Beginning with the line that includes "Instruction: Open the 'days' unit dropdown" and ending with the last line of the entries below, set down each line exactly; include no pictures.
[Records for processing — start]
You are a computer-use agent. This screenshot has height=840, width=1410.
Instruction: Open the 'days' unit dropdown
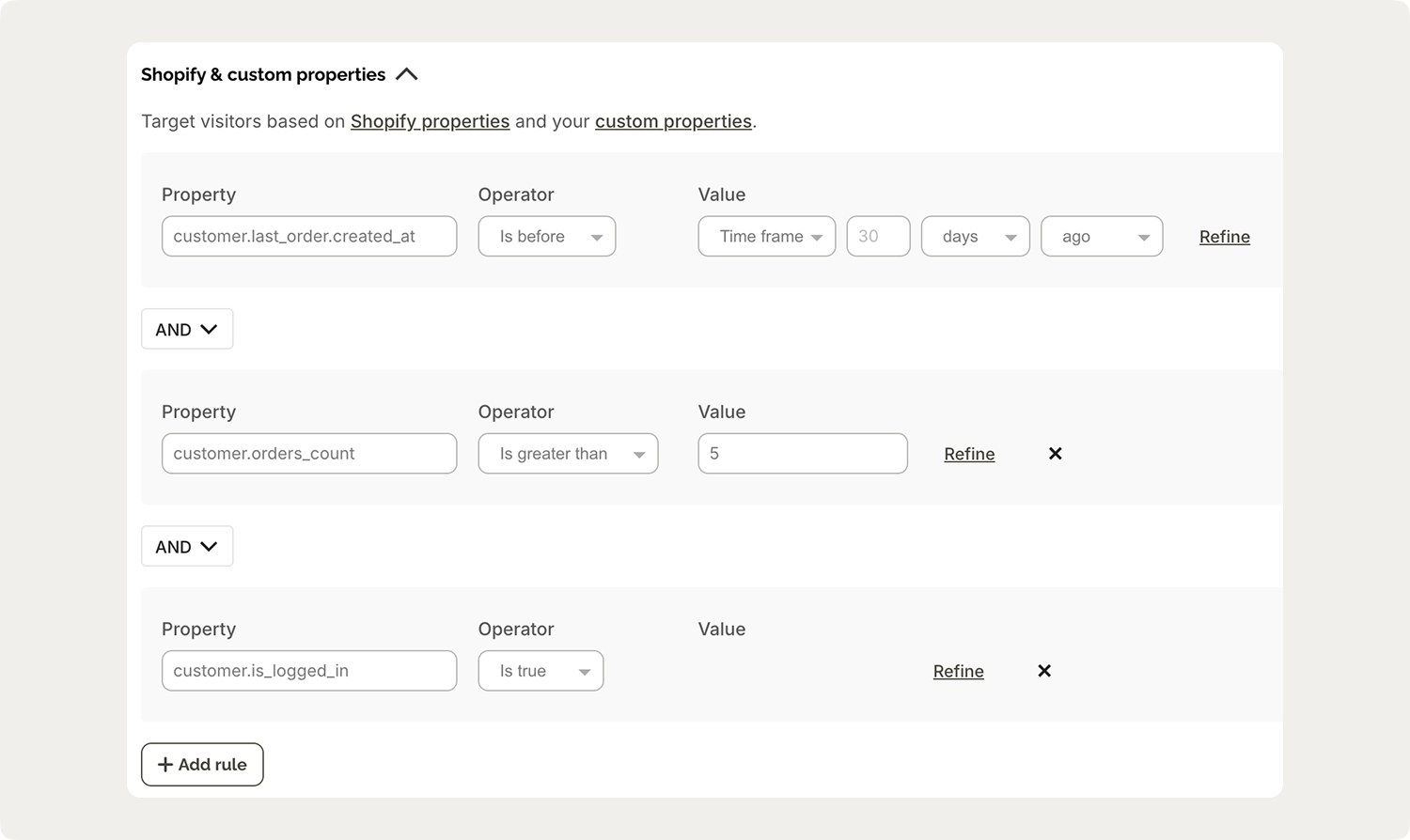click(x=975, y=237)
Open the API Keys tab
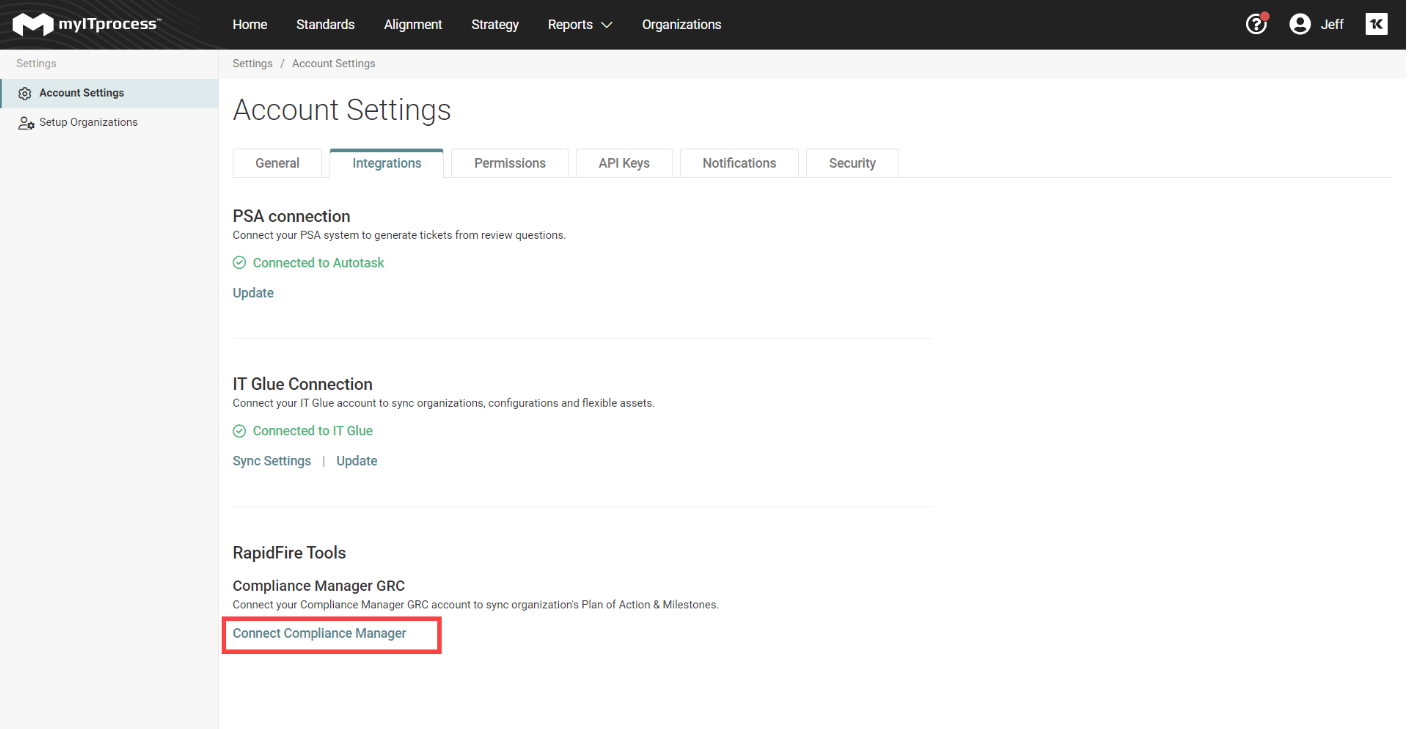Image resolution: width=1408 pixels, height=729 pixels. (x=624, y=163)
[Records for processing — finish]
- [Answer to this task]:
Instruction: Open the 'days' unit dropdown
click(x=975, y=237)
Open the API Keys tab
Image resolution: width=1408 pixels, height=729 pixels. (x=624, y=163)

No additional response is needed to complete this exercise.